The complacency of your “we don’t need to advertise” line is perhaps the scariest of all. Remind me to never have you proof any business plans I’m involved with – ever. ALWAYS advertise. Always, always, always…advertise everywhere that’s appropriate for your message. Then be creative and figure appropriate new places to advertise – local music venues, local fairs, tastings, food events/competitions, wine bus, wine train, radio/TV/print/web, whatever you can find…
I really have to assume you were too angry when you wrote that…or you’ve suffered a stroke in the recent past…

Boutique wineries may not advertise the same way that larger brands do, but you’d better believe they advertise. If they don’t, then they are complacent fools.

As for Viansa, it hasn't been profitable for years, but if you want to use that as your business model, I can understand why you don't think you need to advertise. Sam and Vicki Sebastiani sold it to their children (before divorcing) about a year or so ago, and since then it’s sold off its tasting room on the Sonoma Plaza (called Lo Spuntino) where much of their Cucina Viansa food & kitchen gadgets were also sold. I can’t see any reason why they would want to do that, as the plaza property was centrally located (which the winery isn’t) and also had a nice restaurant – unless there are some other stresses on their business that aren’t yet evident – and I wouldn’t be surprised if we hear more about them in the near future based solely on that transaction.

Be well, Anon. Good luck with your stroke therapy.
/hj

June 21, 2005 2:07 PM  
Anonymous JD said...

"As for Viansa, it hasn't been profitable for years"
There's the proof: ignorance plus arrogance = huge j on the wine business

July 28, 2005 9:05 PM  
Blogger Huge said...

JD,
I think you missed the post where Viansa just sold...
http://hugejohnsonsworldofwine.blogspot.com/2005/07/viansa-sale-closes.html

Stop & look at the situation...

- you have a couple who own a winery and are having some relationship problems

- they sell the business to their seven (7) children, not all of them from the same union, and some of whom might not want to be in that business for the long term(it's also a great way to liquify the assets prior to the divorce)

- in support of the last line I submit that the shift in dynamics when going from 2 owners to seven owners, some of whom were/are employed in jobs in other industries just prior to the purchase, is not a positive one...in fact it raises concerns about long term stability and a coherent direction

- you have a wonderful second location on the Sonoma Plaza, but you sell it

- word on the streets is that you're interested in finding someone to come on board...

- you could get a sizeable sum for your winery, yet you get a couple of Million $$ less than you should (I think that also reinforces the notion that they've been looking for a while, and settled on 360 Global rather than continue the search)

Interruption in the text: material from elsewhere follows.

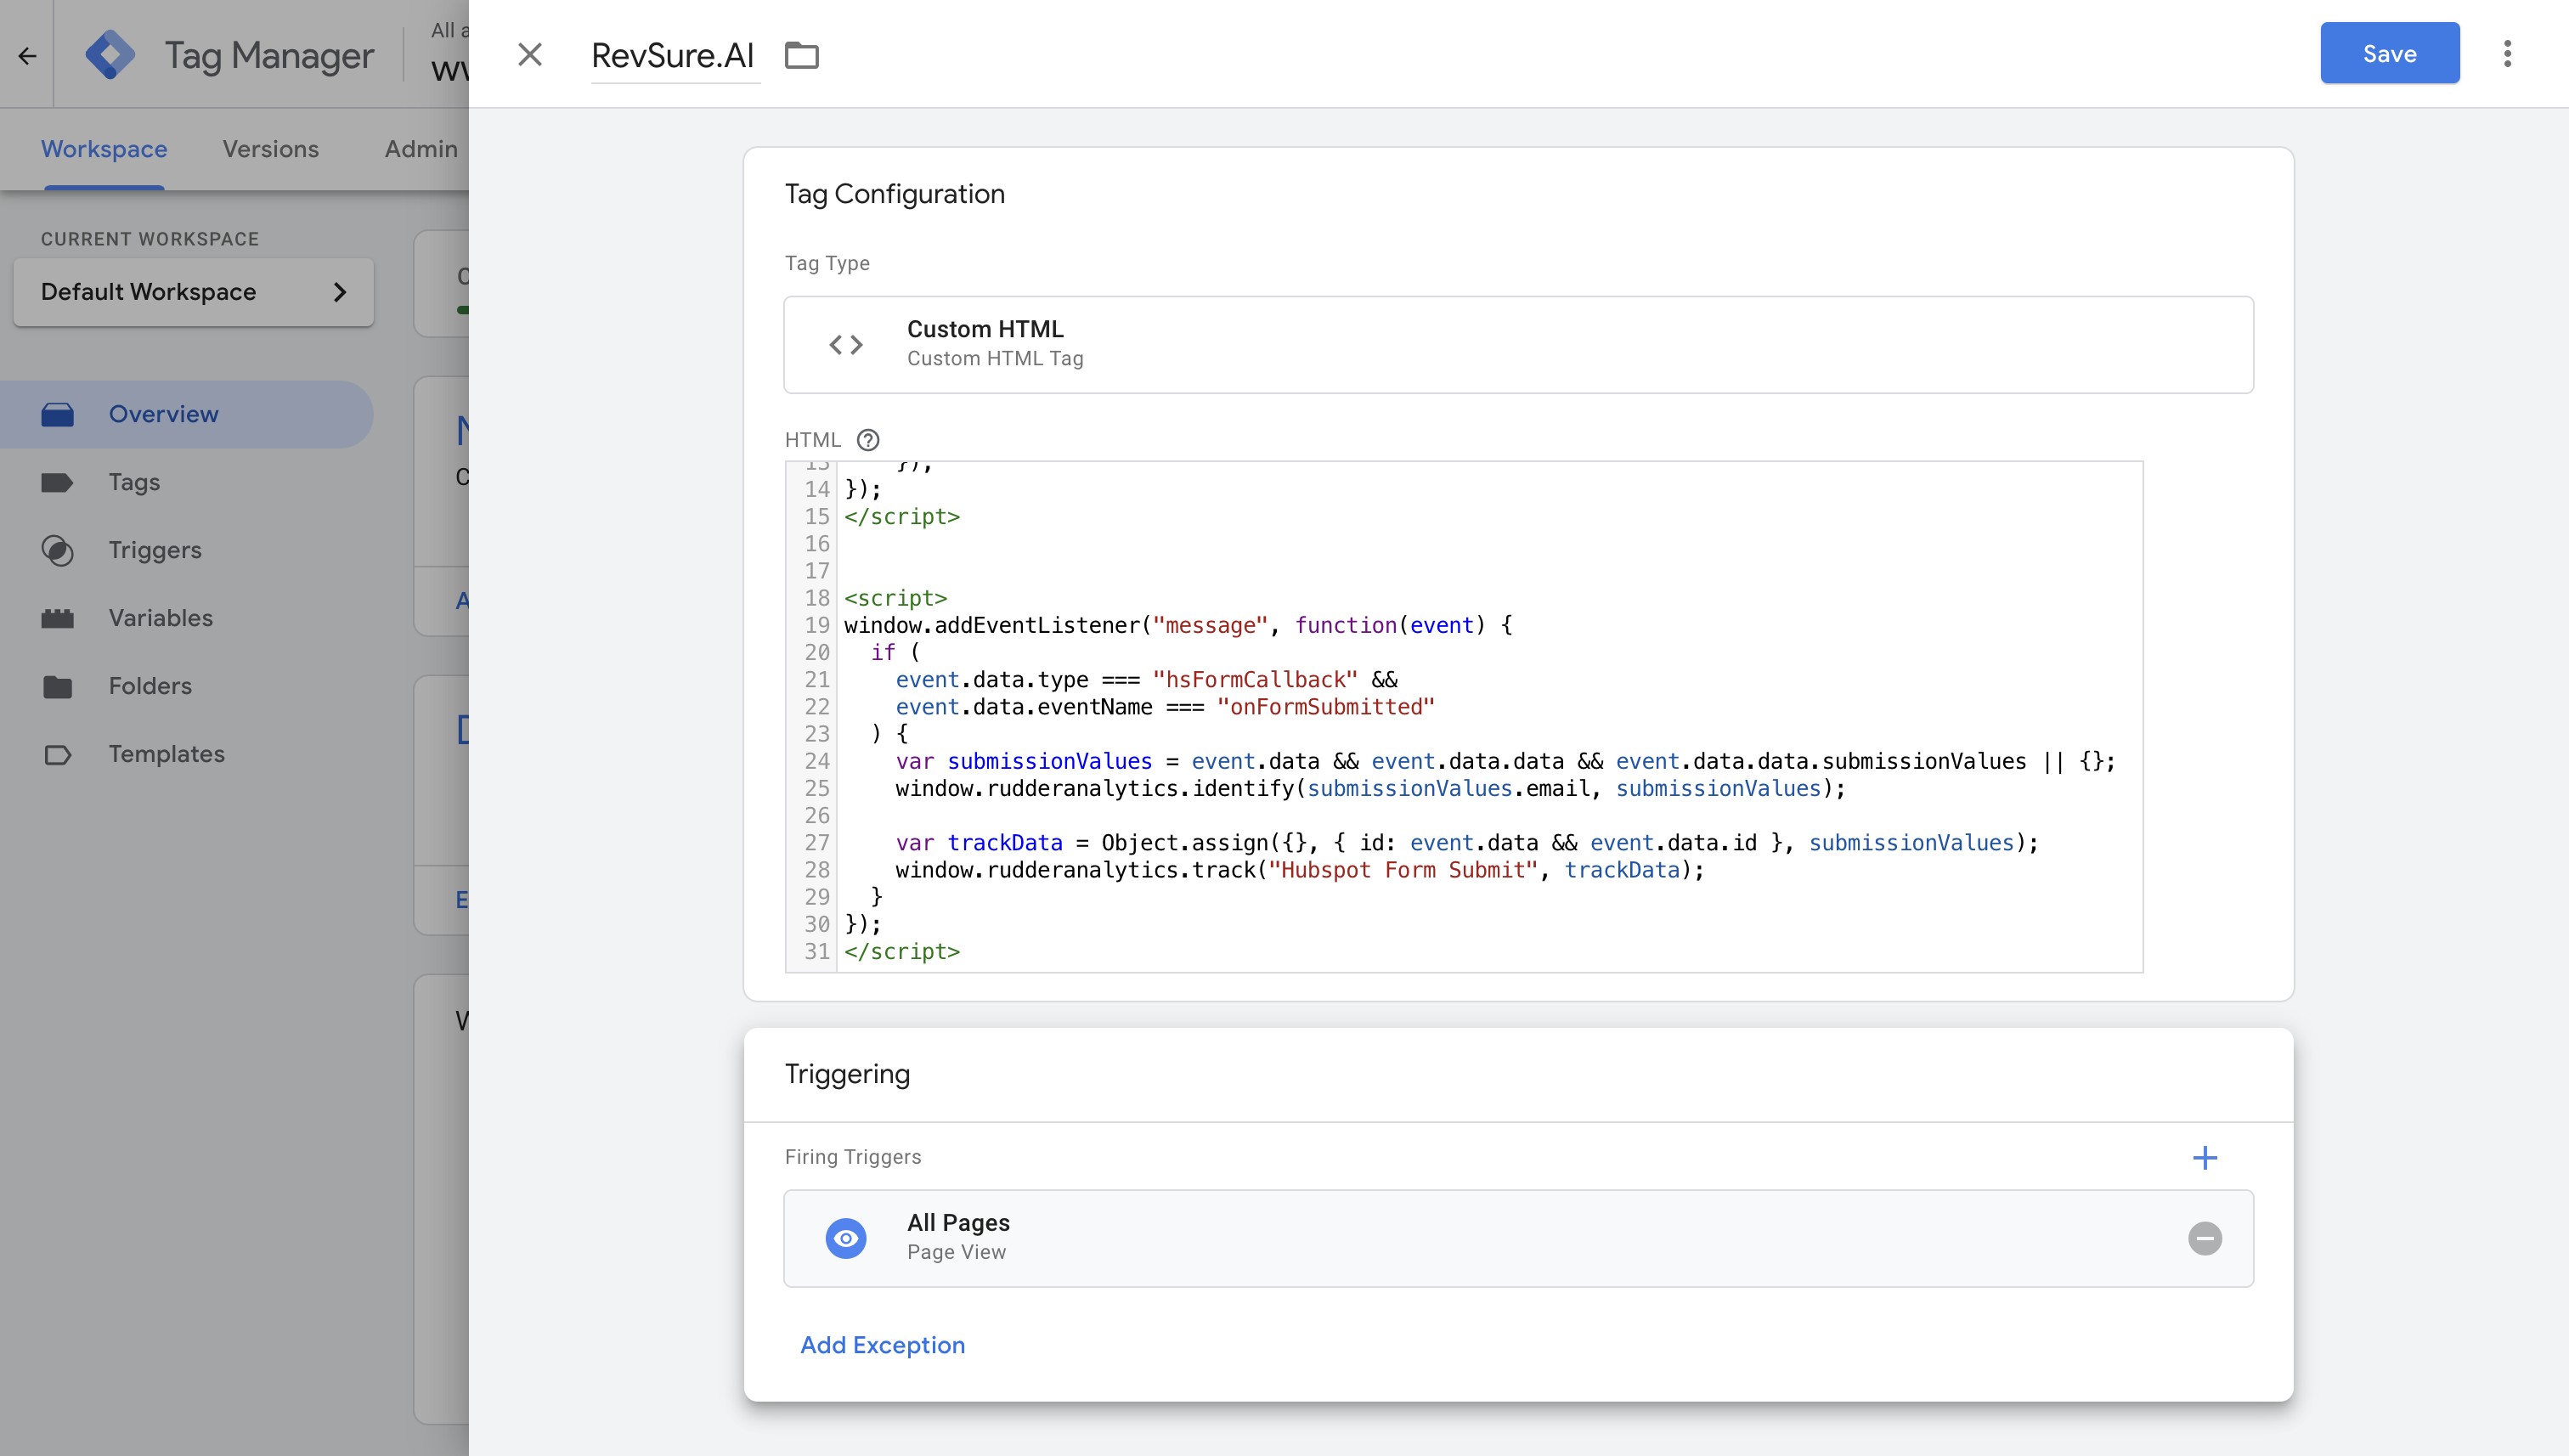
Task: Open the three-dot more options menu
Action: (2507, 54)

There are several other factors that I won't bore you with here, because the links are a bit more tenuous...and obviously you're far too intelligent to need my tutoring.

You may not be near enough to this area or industry (as I am), however, I personally have seen the indicators for several years, it's just that most other people don't see them, or link them together.

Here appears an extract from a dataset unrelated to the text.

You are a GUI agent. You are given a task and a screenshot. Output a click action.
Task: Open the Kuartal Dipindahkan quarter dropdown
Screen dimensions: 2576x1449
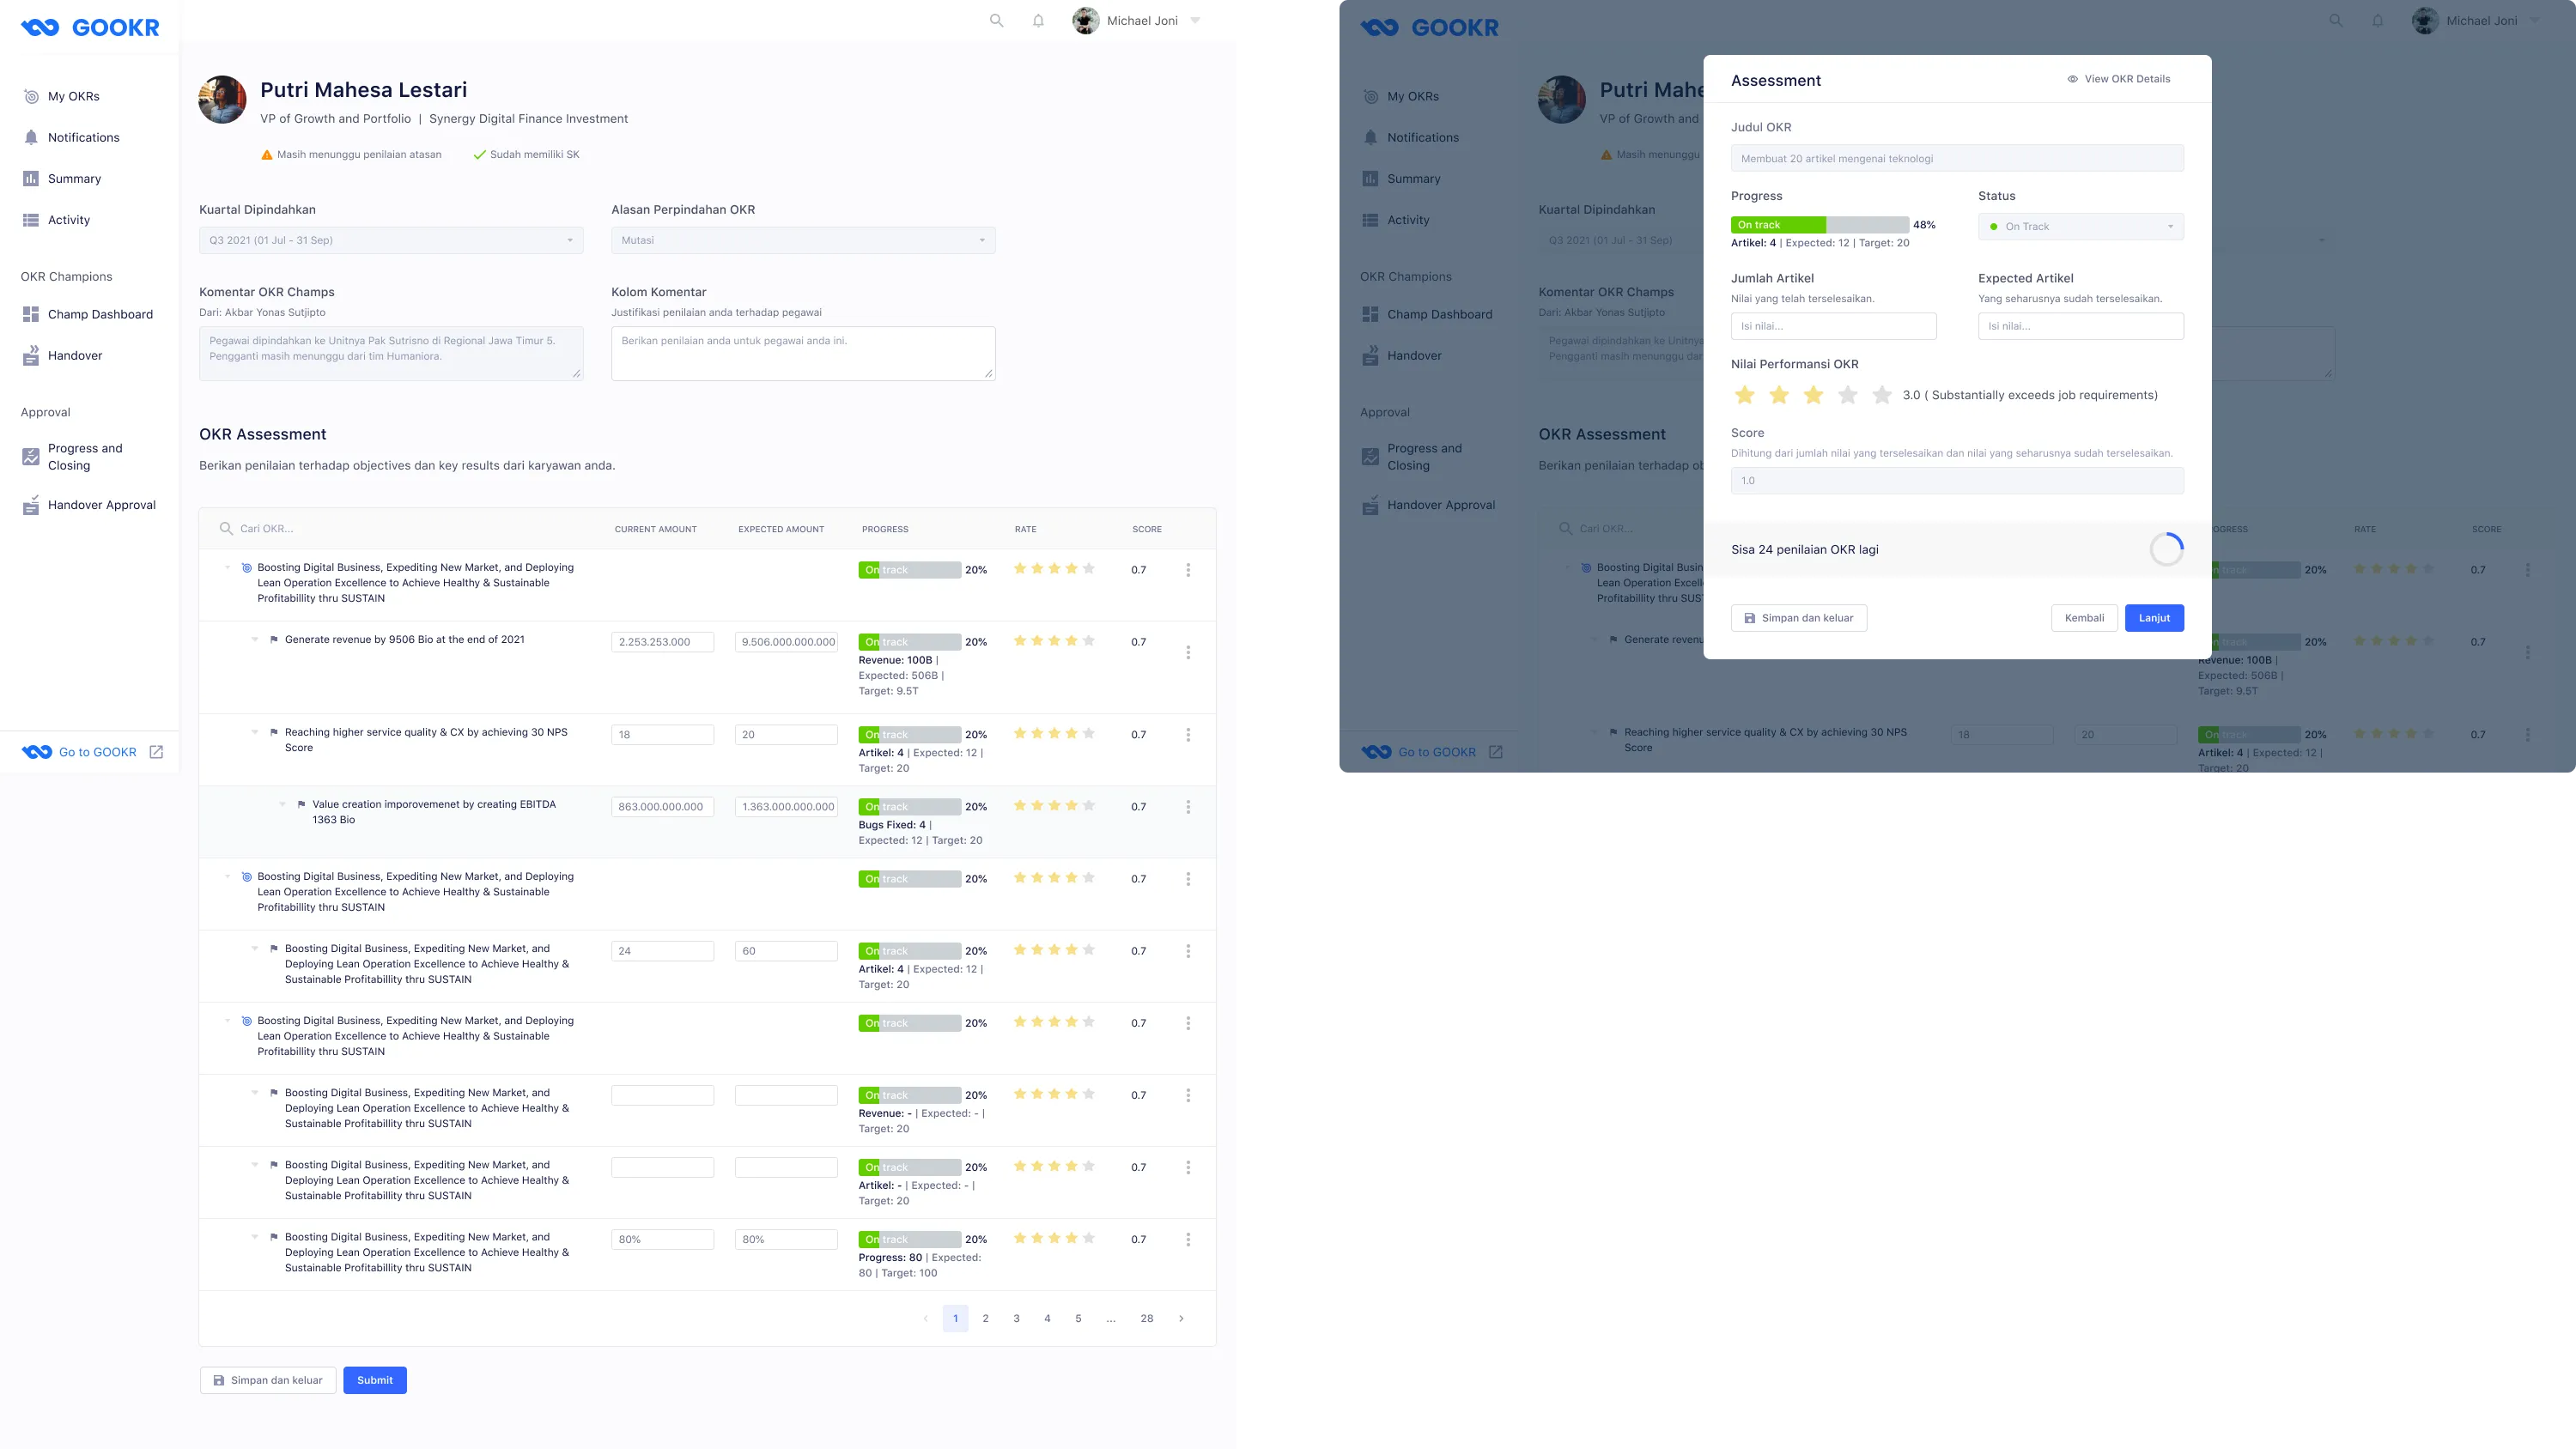point(390,240)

As for arrogance - sure, I have my due share, maybe a bit more. But ignorance? Please feel free to interpret the above signs any way you want, that's your right, but at the end of the day my conclusions were spot-on.

But you can demonstrate your superiority by fully explaining why the Sebastiani kids would sell a business they were all running sucessfully?
Why did Sam & Vicki sell to the kids in the first place?
Why did they later sell the (as you might imply 'successful & profitable') tasting room and market on the plaza in Sonoma, where anyone with an open door is guaranteed to have visitors stop by?

The World awaits your sage wisdom, JD!